New Year’s Eve was just 83 days ago. If you’d told me then that by the Easter break I’d be homeschooling my kids, I’d have laughed at you as it’s an approach that has never appealed.
If you’d told me that I would be teaching my kids, the supermarkets had been stripped bare of everything apart from vegan pesto and I couldn’t even slip off to the pub for half an hour to decompress I’d have accused you of lying or being insane. I’m not going to tell you Covid-19 and the resulting chaos doesn’t worry me, but it’s happened so swiftly that I’ve simply had to accept the madness of this situation.
Even so, I do find myself blinking like a deer looking at the headlights of an oncoming car. I am now my kids’ teacher while doing my usual at-home day job of producing this blog while Mrs Adams is also working from home. Please someone, remind me exactly how we got here in a few short weeks?
Of course I’m not unsupported in my role as an educationalist. I am truly staggered at the huge operation going on at my kids’ school to support online learning. There’s a team of teaching staff providing daily online support for parents and children, a team of teaching staff lesson planning and a further team who are keeping the school open for the children of keyworkers.
Most schools seem to be operating in a similar way. Replicate this across the country and you can see just how much work is being done behind the scenes by teachers, head teachers, teaching assistants and all the support staff.
It’s not like I am on my own. I am grateful to these amazing people who are there to provide help and assistance. If anyone suggests this is like a long summer holiday for education staff, they should be swiftly put in their place.
I have, nonetheless, taken it upon myself to expand our home schooling curriculum to include subjects like French. With the help of a very kind neighbour who happens to be a teacher, I also have a plan to give my kids the opportunity to experience the SATs experience. I am going to get the kids to sit a few old papers and our teacher friend has very kindly agreed to mark them.
A lot of people will think the binning of SATs this year is a good thing. That’s how us adults think about the situation because many of us are uncomfortable with SATs as a concept. For the kids, it’s a different thing altogether. It’s a big thing for them, especially if they were going to sit Key Stage Two SATs like Helen, my eldest daughter. She was genuinely upset at not sitting SATs. If I can give her that experience, I feel I should.
The other thing that I’m going to do? I’m going to get the kids to teach me maths.
I’ve made no secret of the fact I want to improve my maths skills. Helen’s maths skills are far superior to mine. As we’re going to be around each other so much, I see this as a great opportunity to learn from her.

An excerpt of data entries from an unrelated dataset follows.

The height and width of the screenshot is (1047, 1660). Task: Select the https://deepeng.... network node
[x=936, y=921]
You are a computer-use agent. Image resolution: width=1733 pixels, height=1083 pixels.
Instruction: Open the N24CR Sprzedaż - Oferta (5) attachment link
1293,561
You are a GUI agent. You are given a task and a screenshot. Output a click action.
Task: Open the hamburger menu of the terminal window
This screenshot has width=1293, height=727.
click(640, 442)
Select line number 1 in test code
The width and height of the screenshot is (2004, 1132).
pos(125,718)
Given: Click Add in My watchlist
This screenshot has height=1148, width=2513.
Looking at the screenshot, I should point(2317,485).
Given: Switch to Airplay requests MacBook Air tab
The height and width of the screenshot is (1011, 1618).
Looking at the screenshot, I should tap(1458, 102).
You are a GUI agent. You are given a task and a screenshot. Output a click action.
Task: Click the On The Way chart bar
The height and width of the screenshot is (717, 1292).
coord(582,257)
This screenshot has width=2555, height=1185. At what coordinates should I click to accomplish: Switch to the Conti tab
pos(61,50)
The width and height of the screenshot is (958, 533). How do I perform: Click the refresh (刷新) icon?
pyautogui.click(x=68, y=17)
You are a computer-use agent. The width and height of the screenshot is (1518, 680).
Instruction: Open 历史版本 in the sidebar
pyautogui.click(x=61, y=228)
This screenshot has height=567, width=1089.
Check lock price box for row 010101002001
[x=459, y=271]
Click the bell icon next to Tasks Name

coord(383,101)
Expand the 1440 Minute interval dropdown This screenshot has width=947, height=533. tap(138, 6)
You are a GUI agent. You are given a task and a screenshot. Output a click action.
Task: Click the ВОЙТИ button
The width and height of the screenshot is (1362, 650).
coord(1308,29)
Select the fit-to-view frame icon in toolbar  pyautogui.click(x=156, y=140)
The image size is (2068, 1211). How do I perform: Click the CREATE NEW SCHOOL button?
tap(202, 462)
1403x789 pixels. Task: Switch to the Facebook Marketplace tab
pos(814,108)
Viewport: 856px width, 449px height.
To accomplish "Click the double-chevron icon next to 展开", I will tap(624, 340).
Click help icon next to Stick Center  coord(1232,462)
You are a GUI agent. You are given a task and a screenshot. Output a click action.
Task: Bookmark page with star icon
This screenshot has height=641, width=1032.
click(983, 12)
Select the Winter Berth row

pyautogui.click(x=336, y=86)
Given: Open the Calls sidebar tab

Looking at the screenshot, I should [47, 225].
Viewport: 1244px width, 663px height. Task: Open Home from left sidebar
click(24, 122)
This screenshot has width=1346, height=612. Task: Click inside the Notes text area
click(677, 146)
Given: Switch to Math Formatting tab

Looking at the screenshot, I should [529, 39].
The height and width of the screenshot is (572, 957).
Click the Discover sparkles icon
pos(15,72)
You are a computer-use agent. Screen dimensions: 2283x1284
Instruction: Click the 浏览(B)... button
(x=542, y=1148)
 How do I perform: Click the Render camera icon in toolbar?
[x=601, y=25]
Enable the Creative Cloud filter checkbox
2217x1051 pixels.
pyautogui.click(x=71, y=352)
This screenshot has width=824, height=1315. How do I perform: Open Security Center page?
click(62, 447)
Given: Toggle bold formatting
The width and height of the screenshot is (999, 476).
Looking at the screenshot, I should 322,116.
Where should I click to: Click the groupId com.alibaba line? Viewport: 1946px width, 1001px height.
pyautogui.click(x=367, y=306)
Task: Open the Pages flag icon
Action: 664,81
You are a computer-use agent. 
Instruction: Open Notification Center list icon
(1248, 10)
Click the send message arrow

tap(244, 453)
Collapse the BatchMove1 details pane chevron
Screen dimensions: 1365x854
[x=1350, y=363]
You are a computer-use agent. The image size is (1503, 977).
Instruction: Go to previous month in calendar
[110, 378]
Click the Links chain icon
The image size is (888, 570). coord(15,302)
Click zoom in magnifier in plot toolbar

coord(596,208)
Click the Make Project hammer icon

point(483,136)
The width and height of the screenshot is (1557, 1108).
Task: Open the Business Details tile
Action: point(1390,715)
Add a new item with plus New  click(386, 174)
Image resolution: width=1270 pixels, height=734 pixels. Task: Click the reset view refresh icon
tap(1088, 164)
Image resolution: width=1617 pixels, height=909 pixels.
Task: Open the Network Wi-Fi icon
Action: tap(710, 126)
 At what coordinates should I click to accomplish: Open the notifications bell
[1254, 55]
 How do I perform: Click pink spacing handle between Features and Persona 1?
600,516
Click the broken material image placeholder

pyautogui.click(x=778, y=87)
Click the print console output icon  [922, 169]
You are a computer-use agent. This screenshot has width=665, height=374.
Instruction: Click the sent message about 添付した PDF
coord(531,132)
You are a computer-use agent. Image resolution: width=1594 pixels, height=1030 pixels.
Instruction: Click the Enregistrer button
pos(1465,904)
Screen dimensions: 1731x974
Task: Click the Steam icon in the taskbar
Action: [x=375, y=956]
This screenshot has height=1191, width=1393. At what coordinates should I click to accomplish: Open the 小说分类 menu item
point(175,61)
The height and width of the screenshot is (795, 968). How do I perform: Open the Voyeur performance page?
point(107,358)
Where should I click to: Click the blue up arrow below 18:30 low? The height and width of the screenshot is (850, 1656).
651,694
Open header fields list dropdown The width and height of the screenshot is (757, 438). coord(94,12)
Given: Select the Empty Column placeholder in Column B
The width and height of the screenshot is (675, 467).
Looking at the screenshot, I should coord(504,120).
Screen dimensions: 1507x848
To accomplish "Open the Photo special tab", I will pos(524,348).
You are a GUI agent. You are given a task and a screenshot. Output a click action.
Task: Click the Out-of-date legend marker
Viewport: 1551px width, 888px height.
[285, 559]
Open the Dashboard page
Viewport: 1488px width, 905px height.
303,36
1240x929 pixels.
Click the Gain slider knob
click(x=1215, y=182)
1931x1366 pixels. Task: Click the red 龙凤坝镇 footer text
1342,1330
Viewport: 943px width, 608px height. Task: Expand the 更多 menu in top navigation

I also think us parents who are taking this crash course in homeschooling should put the experience on our CVs. We’re demonstrating and learning a huge variety of soft and hard skills: Creativity, flexibility, negotiation, problem solving, quick thinking, learning new skills at phenomenal speed not to mention teaching.
We mustn’t underestimate the scale of what we’re doing. Most homeschooling families have taken time to prepare their learning. Although we’re doing it with support from schools, we’re doing this rapidly, while socially distancing, while struggling to buy groceries for our families and while museums and other educational and recreational activities and opportunities are unavailable to us.
This is a big thing we’re doing. Recognise it and be proud of it and very best of luck.
How are you preparing for the homeschooling experience? Are you nervous about it? Do you think it’s an exciting challenge? More to the point, how do your kids feel about it?